Certains habitants de la ville de Goma affirment être toujours victimes des barbaries commises par les militaires de la garde républicaine déployés dans certains quartiers de la ville de Goma. Au quartier Ndosho par exemple à l’endroit communément appelé parking de Masisi impossible s’y passer après 20 heures avec téléphone et autres biens portable. Un habitant de la place rencontré par Kivumorningpost affirme que cette barbarie n’a pas cessé depuis que les alertes ont été lancées par des acteurs de la société civile de ce quartier.
« Les GR sont toujours très dangereux pour notre sécurité. Ils nous ravissent des téléphones et de l’argent chaque soir ici les gens souffrent du point vous ne pouvez pas vous imaginer. Ils opèrent surtout à partir de 21 heures, vraiment, on dirait ici, c’est leur état-major général » dit-il.
Dans le quartier Mugunga à l’entrée du cinquantenaire, la situation est confuse. Même pendant la journée, les militaires font la loi sur les civils.
Photo d’illustration : Les FARDC se préparant pour le front-Kivumorningpost
Denis Cicéron acteur de la société civile d’audit quartier dit ne pas comprendre comment les services très habilités à sécuriser la population sont les premiers à semer des troubles dans les quartiers de Goma.
Il en appelle à la conscience des autorités urbaine pour mettre en dérouter cette pratique.

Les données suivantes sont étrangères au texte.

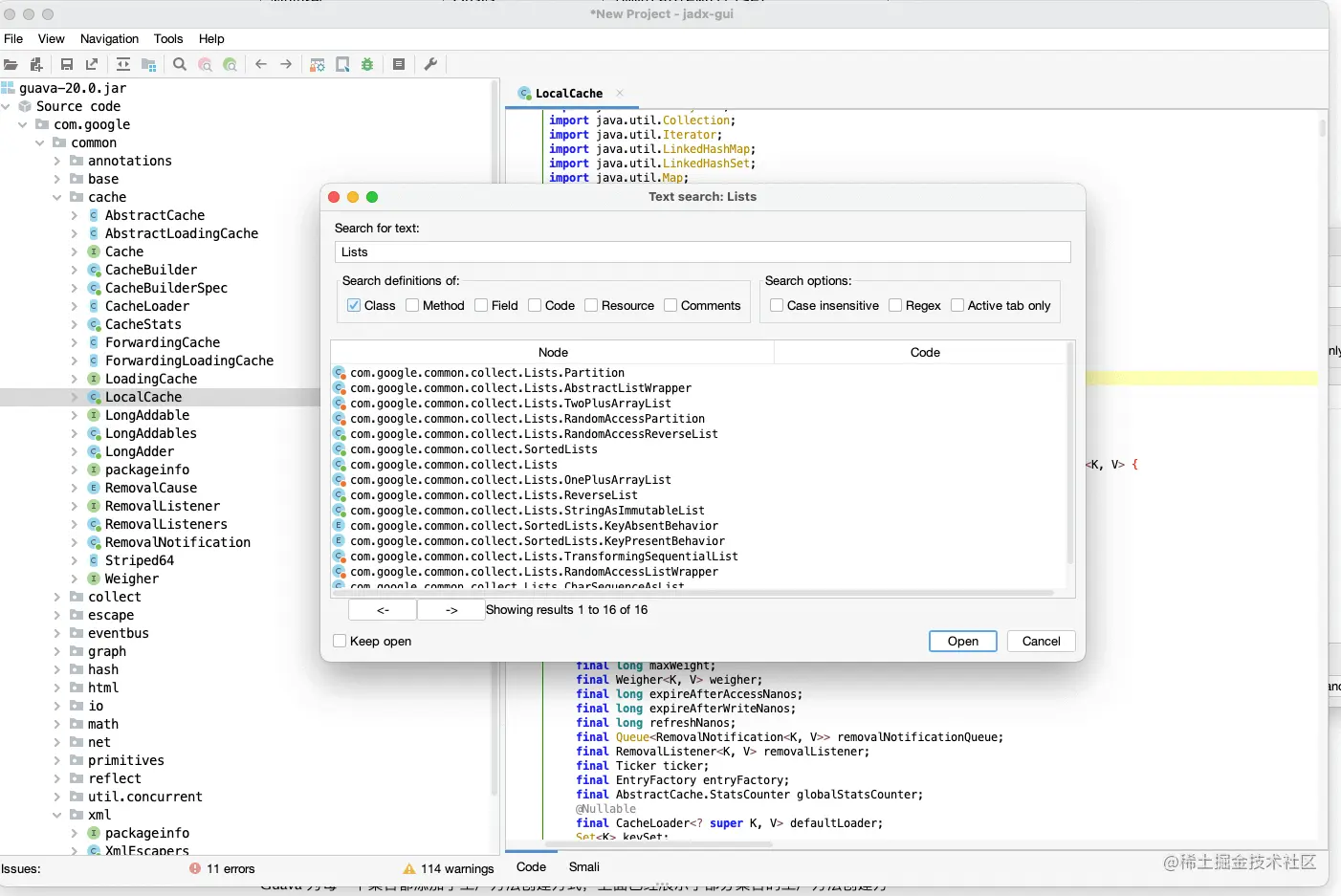This screenshot has height=896, width=1341.
Task: Click the log viewer toolbar icon
Action: click(x=399, y=64)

« Cette pratique ne cesse pas dans notre quartier, surtout à l’entrée du cinquantenaire ici à Mugunga. Les GR et des policiers se cache derrière la maison Blache puis demandent des cartes d’identités aux passant même pendant la journée vraiment. Des téléphones sont partis, de l’argent, des montres et autres biens de valeurs de la population. La journée d’hier, ils ont ravis une fillette une Somme d’argent lorsque sa maman l’envoyer au petit marché de Mugunga pour acheter la nourriture. On se demande réellement si ces genres d’actes font la fierté de notre police et armée. Que les autorités prennent des mesures très strictes à ces agents de sécurités pour qu’ils soient disciplinés » demande-t-il.
Pour rappel, malgré l’État de siège, la sécurité est de loin d’être rétabli pour la quiétude de population.